Citrix Systems Inc. President and CEO Mark Templeton took time out from the access technologies company’s annual iForum user conference in Las Vegas this month to speak with ComputerWorld Canada senior writer Jeff Jedras about Citrix’s recent acquisitions, its vision for access and an expanding Microsoft.
You’ve made a number of acquisitions over the past few years. How did you see the company before then, and what is the vision you have for the company now that the acquisitions are complete?
We’ve always been a company that’s in the access area. Remote access was what we were all about. We’ve dropped the word remote along the way, but I think we still felt we had a limited view of what access was about until three or four years ago when we said, ‘What we really want to do is take the stack of technologies that are in use during an access session and try to touch as many access sessions as we possibly can.’ It gets down to providing single sign-on, as well as hosting a virtual display, and creating an encrypted connection. If you think of it that way, you can see how it all makes sense. The benefit is we can take a technology and touch a customer, first on single sign-on, and then bring them an SSL-encrypted connection, or a virtual display or optimized Web connection. It gives us multiple entry points to meet a customer’s needs.
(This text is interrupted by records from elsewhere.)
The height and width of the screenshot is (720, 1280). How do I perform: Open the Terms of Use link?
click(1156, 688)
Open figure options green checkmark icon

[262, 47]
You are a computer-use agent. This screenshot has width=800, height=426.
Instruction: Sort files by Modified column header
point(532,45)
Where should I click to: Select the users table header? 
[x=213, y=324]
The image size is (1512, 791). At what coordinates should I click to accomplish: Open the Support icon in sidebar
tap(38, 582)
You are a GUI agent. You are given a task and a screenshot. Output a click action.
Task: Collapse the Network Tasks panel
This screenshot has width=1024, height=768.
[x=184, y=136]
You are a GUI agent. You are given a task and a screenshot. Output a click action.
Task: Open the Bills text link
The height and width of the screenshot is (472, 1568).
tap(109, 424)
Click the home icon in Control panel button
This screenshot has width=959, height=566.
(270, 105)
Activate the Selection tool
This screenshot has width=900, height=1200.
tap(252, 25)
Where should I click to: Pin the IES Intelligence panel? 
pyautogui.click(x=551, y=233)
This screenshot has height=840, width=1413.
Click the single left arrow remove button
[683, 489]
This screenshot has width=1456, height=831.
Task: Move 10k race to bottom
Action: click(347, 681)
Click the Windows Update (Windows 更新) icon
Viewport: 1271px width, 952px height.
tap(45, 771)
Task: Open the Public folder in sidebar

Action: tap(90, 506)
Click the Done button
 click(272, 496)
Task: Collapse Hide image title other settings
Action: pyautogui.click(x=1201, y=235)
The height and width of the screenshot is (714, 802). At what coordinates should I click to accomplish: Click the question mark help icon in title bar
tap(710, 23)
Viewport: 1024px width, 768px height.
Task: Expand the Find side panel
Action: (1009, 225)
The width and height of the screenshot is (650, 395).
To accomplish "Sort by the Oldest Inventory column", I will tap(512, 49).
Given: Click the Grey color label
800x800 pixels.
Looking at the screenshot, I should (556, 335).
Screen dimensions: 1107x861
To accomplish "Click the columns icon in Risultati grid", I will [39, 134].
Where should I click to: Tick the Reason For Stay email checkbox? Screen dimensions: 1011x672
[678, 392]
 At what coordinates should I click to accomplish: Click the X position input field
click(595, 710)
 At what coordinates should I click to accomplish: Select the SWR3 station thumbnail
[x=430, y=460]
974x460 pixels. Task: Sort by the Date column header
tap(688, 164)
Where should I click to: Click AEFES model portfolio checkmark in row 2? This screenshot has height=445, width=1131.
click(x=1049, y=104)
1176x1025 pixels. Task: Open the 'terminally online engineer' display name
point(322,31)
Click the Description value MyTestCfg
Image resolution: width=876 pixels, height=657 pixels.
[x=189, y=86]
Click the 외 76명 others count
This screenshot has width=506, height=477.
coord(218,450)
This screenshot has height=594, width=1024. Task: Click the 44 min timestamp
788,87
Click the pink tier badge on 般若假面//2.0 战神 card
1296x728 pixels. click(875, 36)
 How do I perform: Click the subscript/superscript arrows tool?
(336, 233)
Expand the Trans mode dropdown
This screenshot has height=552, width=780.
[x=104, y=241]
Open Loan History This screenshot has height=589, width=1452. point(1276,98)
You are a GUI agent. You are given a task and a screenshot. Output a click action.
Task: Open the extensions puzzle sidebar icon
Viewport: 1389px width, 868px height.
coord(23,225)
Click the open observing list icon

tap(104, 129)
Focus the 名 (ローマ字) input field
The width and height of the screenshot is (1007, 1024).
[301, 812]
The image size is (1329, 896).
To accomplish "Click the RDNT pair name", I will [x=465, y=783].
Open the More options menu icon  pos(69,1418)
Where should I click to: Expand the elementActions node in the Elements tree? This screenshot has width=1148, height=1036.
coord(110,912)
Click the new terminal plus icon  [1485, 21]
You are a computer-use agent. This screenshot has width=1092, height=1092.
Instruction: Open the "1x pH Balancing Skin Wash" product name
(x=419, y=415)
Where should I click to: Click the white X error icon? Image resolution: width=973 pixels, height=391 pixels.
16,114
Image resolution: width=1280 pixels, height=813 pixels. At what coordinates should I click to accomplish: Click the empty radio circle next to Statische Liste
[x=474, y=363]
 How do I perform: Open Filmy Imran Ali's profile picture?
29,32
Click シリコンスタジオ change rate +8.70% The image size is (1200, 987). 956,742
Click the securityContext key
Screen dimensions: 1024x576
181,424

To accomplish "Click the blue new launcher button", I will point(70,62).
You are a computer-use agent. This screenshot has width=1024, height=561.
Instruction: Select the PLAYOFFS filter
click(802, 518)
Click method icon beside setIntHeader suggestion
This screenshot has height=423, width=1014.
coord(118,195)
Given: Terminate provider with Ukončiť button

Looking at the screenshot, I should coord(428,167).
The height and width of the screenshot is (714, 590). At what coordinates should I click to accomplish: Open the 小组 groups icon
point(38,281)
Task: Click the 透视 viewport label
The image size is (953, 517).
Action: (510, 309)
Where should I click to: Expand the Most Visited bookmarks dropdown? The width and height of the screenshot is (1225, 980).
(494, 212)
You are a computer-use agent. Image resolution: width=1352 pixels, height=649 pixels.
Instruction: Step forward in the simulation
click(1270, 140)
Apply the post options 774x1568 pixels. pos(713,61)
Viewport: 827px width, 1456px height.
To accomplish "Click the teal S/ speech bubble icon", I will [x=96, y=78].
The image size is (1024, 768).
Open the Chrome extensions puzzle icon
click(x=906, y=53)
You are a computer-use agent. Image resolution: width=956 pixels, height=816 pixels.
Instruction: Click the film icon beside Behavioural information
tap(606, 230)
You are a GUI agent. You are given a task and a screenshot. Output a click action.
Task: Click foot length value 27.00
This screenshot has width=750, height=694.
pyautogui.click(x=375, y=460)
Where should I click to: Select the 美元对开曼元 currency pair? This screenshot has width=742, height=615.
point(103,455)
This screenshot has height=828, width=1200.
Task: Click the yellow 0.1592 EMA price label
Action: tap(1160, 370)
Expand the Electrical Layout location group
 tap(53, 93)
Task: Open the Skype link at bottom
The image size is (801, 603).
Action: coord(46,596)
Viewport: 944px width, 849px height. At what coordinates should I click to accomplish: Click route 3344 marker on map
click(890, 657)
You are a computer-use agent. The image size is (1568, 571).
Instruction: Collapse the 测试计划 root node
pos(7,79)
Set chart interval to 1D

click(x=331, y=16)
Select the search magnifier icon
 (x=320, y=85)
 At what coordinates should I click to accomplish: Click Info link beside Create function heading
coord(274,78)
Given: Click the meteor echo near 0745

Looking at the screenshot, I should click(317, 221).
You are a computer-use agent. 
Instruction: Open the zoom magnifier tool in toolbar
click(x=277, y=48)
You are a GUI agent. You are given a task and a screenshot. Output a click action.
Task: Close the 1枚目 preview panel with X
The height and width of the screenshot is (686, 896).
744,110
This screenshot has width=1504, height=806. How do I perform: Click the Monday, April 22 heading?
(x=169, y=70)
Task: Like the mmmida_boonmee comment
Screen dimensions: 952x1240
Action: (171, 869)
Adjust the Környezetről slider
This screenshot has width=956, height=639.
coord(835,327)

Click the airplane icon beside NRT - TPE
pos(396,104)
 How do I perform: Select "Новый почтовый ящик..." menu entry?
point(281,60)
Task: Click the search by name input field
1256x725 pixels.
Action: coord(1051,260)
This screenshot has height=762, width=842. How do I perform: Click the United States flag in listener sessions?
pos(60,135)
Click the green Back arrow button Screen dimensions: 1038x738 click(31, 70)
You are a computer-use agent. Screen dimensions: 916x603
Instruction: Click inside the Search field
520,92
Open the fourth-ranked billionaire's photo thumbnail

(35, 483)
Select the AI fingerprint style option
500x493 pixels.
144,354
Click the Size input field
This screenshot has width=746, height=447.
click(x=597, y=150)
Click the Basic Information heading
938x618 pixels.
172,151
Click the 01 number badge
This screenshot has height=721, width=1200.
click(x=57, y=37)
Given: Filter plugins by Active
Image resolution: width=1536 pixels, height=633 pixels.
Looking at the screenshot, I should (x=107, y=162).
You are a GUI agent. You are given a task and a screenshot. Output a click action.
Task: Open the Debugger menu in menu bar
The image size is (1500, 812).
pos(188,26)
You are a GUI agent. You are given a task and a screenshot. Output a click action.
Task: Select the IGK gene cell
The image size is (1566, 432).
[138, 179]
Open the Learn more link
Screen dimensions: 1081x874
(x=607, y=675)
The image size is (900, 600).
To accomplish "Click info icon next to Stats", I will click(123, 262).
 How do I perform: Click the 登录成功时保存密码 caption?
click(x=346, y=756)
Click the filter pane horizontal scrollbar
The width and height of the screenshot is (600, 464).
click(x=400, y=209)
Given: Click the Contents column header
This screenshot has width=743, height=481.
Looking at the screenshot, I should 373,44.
You spoke in your keynote about the need for people to take a holistic view of access. What did you mean by that?
Companies have a security strategy, they have a networking strategy, they have a desktop strategy, but [many don’t] have an access strategy. You’ve got all these strategies but the most important one (access), you’re accepting in a default mode. I ask companies to consider how much of their IT budget they’re spending in the data centre and how much from the door of the data centre to the user, where access is. I call it the first mile because, without it, the data centre is useless, because you can’t access it.
If you look at the cost and the value of the first mile, it is the most costly, most valuable and least controlled, and you don’t have a strategy for it. An access strategy is around how you provide a really high performance, agile, flexible and secure first mile.
During your keynote you also spoke about Citrix’s longstanding partnership with Microsoft, but are you concerned they’re beginning to move into your territory with some of their new products and services?
Our partnership with Microsoft has as a built-in assumption that Microsoft is going to build the operating system for providing general services in lots of areas like file services, print services and Web services, as well as terminal services. What we’ve done is continue to innovate, to embrace Microsoft’s technologies around terminal services, and leverage those into presentation services and application virtualization. That’s what Project Constellation is all about. It’s like any platform ecosystem. The platform gets more and more robust over time, and that enables value-added solutions that are built on top to become more and more robust. It’s just whether or not the third parties have the ability to innovate fast enough and take those innovations to market successfully. So far we’ve been blessed in our ability to do that, and that’s the game plan going forward.
Is there an overarching theme you want to send your users home from the show with?
It’s around being the brand you’ll turn to when you have a challenge on that first mile, providing secure, high performance and cost-efficient access. That is the thread running through it.